The point of the monitoring is to identify where a failure rate is higher than anticipated, perhaps
because the assumed intrinsic device failure rate was optimistic or because the specifics of the
equipment deployment increase the failure rate, or the equipment is entering the wear-out phase and
approaching its end of life.
Any failure of equipment within a SIL rated function should be thoroughly analysed to identify the
cause of the failure and the possible implications for other similar equipment items deployed on SIL
rated duties. It would be unrealistic however to expect the same degree of analysis to extend to
equipment not deployed on SIL rated duties, particularly the typically much larger set of equipment
deployed on control and monitoring (rather than protection) duties. Much of this equipment will
‘repaired-by-replacement’ and detailed analysis of any failure is likely to be an unrealistic ambition.
But much of the equipment deployed on control and monitoring may well be the same as that
deployed on SIL rated duties. This wider population set, in providing a broader sample, will be
potentially useful in identifying equipment failure rates.
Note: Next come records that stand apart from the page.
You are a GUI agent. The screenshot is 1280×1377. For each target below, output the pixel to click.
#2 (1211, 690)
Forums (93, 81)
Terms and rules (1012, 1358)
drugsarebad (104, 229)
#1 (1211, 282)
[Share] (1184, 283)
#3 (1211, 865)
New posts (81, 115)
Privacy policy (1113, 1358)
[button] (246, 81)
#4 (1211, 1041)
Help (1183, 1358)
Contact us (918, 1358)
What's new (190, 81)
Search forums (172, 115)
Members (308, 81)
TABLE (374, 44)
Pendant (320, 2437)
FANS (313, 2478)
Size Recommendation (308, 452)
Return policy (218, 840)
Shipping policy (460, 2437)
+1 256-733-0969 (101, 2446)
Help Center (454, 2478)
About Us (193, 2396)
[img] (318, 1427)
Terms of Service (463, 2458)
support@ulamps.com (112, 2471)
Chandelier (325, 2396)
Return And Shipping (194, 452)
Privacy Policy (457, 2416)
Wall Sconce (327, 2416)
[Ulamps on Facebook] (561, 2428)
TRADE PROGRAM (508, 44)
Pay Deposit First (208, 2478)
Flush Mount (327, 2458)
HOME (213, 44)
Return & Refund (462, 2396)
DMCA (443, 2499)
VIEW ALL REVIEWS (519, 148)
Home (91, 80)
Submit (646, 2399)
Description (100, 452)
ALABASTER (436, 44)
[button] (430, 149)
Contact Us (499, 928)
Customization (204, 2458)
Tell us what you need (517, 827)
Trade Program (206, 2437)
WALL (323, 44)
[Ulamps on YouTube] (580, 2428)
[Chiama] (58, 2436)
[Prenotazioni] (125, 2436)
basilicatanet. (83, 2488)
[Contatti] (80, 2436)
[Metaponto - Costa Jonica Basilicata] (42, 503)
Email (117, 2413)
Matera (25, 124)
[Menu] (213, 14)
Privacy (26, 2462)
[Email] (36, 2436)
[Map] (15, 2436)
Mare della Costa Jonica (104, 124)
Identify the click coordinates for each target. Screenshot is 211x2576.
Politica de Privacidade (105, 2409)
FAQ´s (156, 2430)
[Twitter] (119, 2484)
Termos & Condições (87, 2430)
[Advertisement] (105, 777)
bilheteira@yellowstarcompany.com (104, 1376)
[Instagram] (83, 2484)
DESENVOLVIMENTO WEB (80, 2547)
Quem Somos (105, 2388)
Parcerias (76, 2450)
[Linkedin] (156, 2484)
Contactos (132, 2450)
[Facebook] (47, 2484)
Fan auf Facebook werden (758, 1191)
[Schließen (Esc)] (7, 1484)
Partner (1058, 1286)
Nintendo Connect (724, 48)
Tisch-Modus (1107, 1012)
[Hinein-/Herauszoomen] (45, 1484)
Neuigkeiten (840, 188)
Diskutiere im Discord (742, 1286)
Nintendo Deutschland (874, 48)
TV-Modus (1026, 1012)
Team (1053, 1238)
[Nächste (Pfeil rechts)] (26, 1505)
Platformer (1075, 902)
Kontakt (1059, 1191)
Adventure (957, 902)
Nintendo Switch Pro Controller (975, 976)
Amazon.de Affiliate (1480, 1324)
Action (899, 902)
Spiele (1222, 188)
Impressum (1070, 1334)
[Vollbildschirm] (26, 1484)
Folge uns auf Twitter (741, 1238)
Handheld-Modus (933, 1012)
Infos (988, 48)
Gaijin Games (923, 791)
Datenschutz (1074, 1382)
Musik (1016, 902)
From the perspective of integrity, it is the undetected dangerous failure rate that matters, and in
principle it would be possible to estimate and monitor the dangerous failure count. Since the split of
safe/dangerous failures in the non-SIL population is unlikely to be available we might estimate the
number of dangerous failures on the basis of the total number of failures and an estimate of the
Safe Failure Fraction (SFF). This estimate might be combined with any explicitly identified dangerous
failures in the SIL population to identify an estimate of the total number of dangerous failures within
the wider population. There are potential difficulties here however; undetected dangerous failures
are only revealed by proof tests, and some proof tests may be at extended intervals, and a given
element type might be subject to a range of test intervals. Note also that the classification as a
safe/dangerous failure may depend on the duty e.g. high/low trip function. Since the SIF population
would typically be a small subset of the broader population, there would likely be marginal
advantage over a simple total failure count. If there is a population of items exclusively dedicated to
SIF duties there may be some advantage in assessing the dangerous failure rate rather than the total
failure rate. Generally it will be much simpler to monitor a count of all failures (whether safe or
dangerous), with the working assumption that this will correlate with the dangerous failure rate. It
should be recognised that broad uncertainties are inevitable, we are not looking for marginal
refinement of failure rates here, rather we are looking for gross departures from expected
performance that should prompt investigation and possible revision of the claimed failure rates.